SRH 789 antenna modification
The Portapack (in my case, the H1) ist a great addition to the hackrf one. After I had damaged two hackrfs, my current setup now uses the version with a modified RF-frontend by Clifford Heath. This now works safely alongside my ham radio gear.
|My portapack setup|
It covers all ham bands from 160m to 6cm (any anything inbetween). In practise, it starts becoming useable at 80m up to 23cm. Beyond that, I don't own suitable antennas and/or preamps / filters.
Although the latest version of the Mayhem firmware
now supports SSB-TX, I would not stand much of a chance in a contest with the portapack as main rig. But my trusty old 1980s FT-290
that I still like to use for portable operations, does not offer any of the luxuries that we came to expect from modern transceivers. So I like seeing the section of the band I am working on, on the portapack.
Not so this time. The strongest stations that were 59plus on the FT-290 barely showed up on the spectrum view.
The HackRF is not the greatest receiver there is with it's total lack of band filtering or preselectors and I suspected the nearby FM Radio tower to interfere.
The same disappointment a little later, when I was out, hunting a radiosonde that practically should have been on top of me. Something with my setup was very wrong.
I often used a 2m/70cm dual band antenna on the portapack, but a while ago I got a cheap clone of the Diamond SRH789 antenna, which should have been more than good enough for the job and does not poke through my backpack.
|Not the original SRH789|
So back home in the shack, I checked the SRH 780 against the dual band antenna and it became quite obvious that the problem did not lie with the HackRF this time.
Having nothing to loose, I took the antenna apart and was surprised to find a totally pointless plastic piece between the center connector of the SMA side and the telescopic whip. The copper wire that had once bridged the plastic piece had torn off when I rotated the antenna.
The antenna is obviously not meant to be treated that way, but with the portapack sitting on the ground, I need the antenna to point up, of course.
There is absolutely no L/C matching RF-magic going on in the antenna base. So there is no point in keeping that plastic bit there.
|No RF will pass this|
Fortunately it has M4 threads on both ends, so an M4 screw will be a simple, more RF friendly replacement.
|M4 fits just fine.

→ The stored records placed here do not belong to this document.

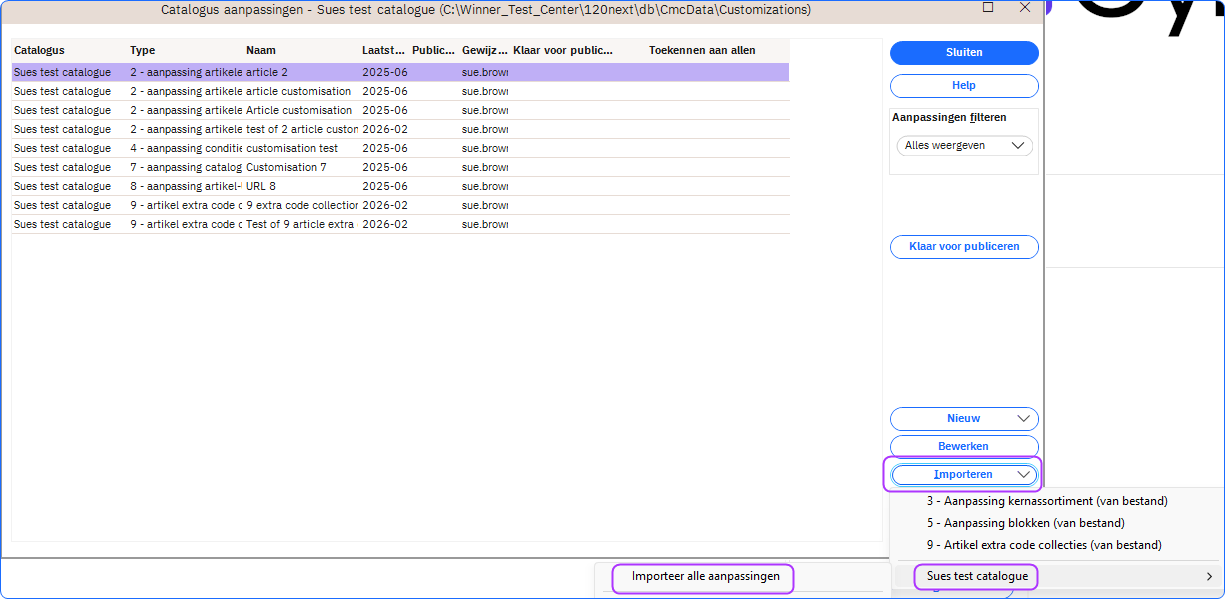Select 9 - Artikel extra code collecties option
This screenshot has height=599, width=1225.
1043,545
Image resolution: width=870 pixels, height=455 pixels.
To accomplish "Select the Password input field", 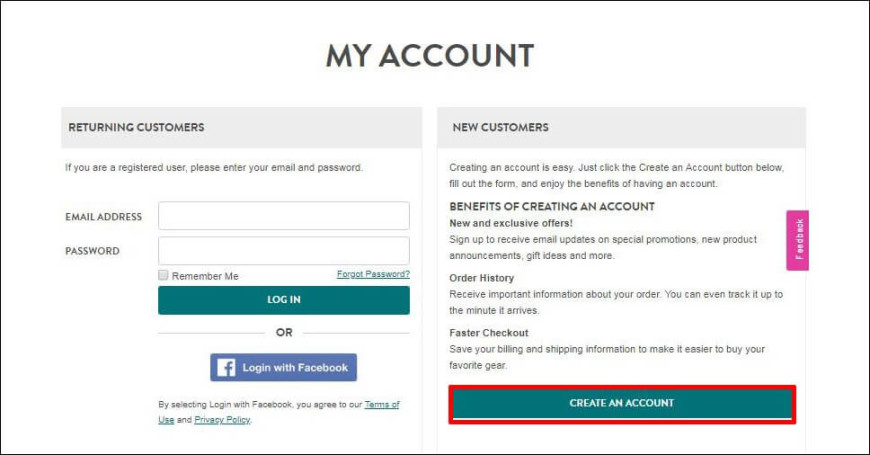I will [284, 250].
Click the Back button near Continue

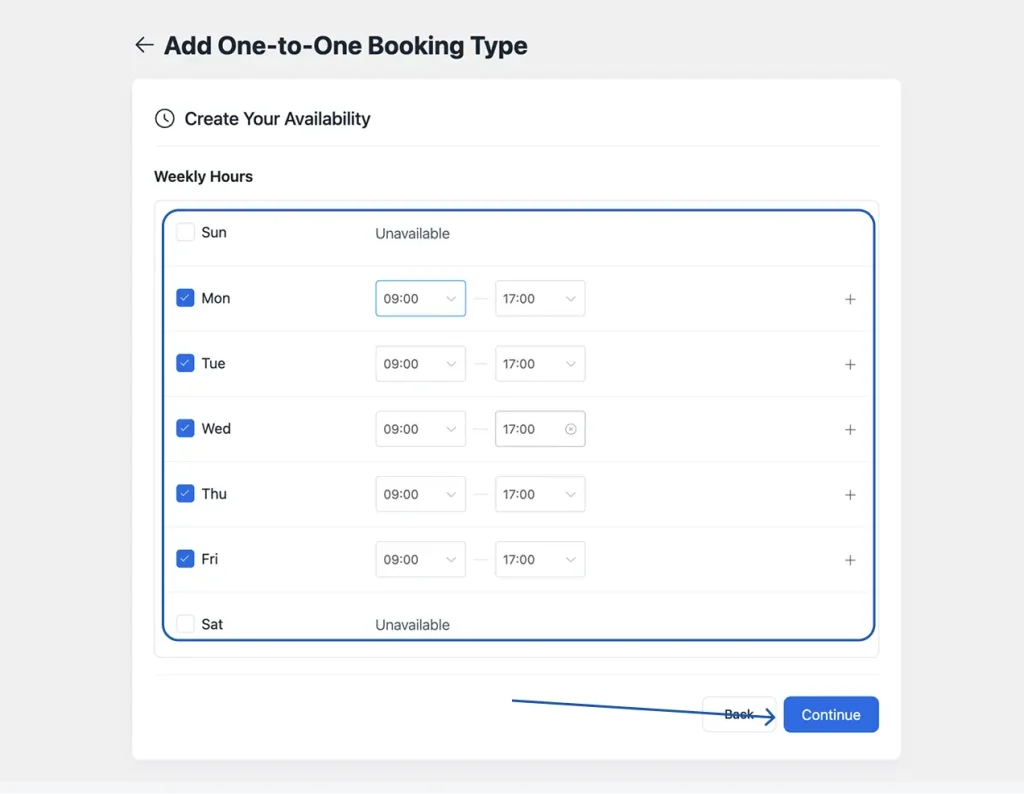739,714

The copper wire can be removed|
If you want, you can yank out the glued in center conductor, so the aerial can spin more freely.

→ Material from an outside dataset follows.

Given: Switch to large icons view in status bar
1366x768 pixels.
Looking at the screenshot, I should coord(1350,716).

|With a sharp pull, the center pin of the SMA connector comes loose|
When I put it all back together, I took the antenna through it's paces with the NanoVNA. Not surprisingly, I got mixed results. This is to be expected from an antenna that is nothing but a piece of iron rod sticking out the back of the transceiver.
Radials? Counterpoise? GroundPlane? Nope.
The resonant frequency varied wildly with the surrounding conditions. i.e. me touching the VNA's case or leaning over my workbench. With some tuning you'll get an acceptable SWR all through the 100MHZ zo 1.1 GHz range. The impedance is a different story: While somewhere around 50 Ohms for 2m and 70cm, where the antenna works as a quarter wave, the impedance on the higher bands is all over the place.
This is not a great antenna. You can't expect miracles. Possibly because it is a fake/counterfeit product.The original Diamond antenna may be a better choice. Please leave a comment if you have one.
As a mainly RX-antenna with superb portability it is acceptable, but no match for TX-capable wideband discone (that will be significantly bigger and more expensive).